* **TEXT SECTION**
■ ■ ■ ■ ■
OpinionPREMIUM

Voting on Standard Bank’s climate-risk resolution will be a telling barometer

If the disclosure regulation is rejected, it means we still don’t take the planet’s devastation seriously

Now that the elections are over, investor attention has turned to the economy and the steps needed to set SA on track for significant growth to tackle poverty and unemployment.

But what kind of growth is SA choosing to pursue? All signs are that most policymakers and business leaders still believe expansion based on the extraction and consumption of ever more fossil fuels will solve the country’s problems. This belief is not only wrong, but also sets SA up for ruinous social and economic consequences.

In recent months the intergovernmental panel on climate change (IPCC) and the intergovernmental science-policy platform on biodiversity and ecosystem services (Ipbes) have released reports that should have shattered global complacency about the need to change how economies work.
■ ■ ■ ■ ■
* **RECORDED INFORMATION**

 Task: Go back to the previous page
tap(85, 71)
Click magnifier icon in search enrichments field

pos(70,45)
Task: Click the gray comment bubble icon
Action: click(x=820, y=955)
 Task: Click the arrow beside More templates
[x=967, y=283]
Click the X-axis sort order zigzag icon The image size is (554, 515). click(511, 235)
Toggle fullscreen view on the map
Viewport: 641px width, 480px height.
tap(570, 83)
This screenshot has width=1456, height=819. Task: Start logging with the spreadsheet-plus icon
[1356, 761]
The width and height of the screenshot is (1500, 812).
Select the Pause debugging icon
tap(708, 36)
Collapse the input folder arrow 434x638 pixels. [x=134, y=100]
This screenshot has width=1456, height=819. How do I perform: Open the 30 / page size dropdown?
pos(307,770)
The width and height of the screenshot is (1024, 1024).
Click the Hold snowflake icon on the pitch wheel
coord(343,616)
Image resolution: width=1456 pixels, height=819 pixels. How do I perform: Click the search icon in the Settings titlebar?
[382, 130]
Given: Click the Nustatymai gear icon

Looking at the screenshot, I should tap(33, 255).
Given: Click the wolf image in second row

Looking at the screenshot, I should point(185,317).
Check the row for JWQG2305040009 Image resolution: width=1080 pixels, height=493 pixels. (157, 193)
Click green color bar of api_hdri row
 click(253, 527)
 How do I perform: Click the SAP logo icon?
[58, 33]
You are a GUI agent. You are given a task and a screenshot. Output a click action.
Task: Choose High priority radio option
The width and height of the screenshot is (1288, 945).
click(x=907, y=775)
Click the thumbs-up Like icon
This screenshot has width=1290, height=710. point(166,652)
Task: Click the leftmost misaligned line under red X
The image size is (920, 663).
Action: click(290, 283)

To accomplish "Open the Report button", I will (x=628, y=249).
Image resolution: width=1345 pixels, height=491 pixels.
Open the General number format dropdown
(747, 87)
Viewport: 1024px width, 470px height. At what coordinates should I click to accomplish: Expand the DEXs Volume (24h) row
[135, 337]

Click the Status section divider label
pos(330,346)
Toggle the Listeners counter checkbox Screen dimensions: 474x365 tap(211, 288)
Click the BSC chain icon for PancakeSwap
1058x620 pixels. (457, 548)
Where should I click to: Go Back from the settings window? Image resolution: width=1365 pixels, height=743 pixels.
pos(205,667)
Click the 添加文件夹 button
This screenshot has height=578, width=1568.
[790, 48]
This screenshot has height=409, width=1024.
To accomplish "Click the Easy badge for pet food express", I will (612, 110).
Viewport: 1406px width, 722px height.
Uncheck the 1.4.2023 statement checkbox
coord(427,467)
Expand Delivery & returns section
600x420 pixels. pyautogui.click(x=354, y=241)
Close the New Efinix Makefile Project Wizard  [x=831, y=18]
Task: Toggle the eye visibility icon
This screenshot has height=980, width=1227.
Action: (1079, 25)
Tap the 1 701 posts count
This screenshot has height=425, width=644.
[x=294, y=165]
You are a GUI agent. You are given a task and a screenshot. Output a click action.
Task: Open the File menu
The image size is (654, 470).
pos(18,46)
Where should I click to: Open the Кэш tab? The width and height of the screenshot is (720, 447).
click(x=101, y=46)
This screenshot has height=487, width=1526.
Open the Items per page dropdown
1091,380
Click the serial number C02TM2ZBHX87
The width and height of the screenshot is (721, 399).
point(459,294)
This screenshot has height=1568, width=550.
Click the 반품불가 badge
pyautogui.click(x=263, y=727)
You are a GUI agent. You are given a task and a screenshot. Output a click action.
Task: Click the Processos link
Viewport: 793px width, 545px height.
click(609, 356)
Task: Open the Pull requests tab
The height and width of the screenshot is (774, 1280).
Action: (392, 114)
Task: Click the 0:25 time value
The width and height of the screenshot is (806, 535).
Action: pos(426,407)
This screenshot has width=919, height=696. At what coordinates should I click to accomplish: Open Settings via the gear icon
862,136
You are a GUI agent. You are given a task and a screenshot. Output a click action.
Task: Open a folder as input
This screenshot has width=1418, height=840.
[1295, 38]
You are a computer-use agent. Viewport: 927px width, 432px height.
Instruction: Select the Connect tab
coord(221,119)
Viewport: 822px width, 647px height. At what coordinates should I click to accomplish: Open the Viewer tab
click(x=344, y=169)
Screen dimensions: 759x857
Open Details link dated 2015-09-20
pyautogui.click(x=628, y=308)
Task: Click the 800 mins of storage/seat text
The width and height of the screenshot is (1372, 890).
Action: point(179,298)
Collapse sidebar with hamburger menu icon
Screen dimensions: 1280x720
■ ■ ■ ■ ■
* **INSTRUCTION**
In the opinion piece above on Standard Bank's climate-risk resolution, rewrite the paragraph that begins "But what kind of growth" as a short list of its main points.

* **FINAL RESULT**
- The paragraph asks what kind of growth South Africa is choosing.
- Most policymakers and business leaders still seem to think growth from extracting and using more and more fossil fuels will fix the country's problems.
- That belief is wrong.
- It also sets the country up for ruinous social and economic consequences.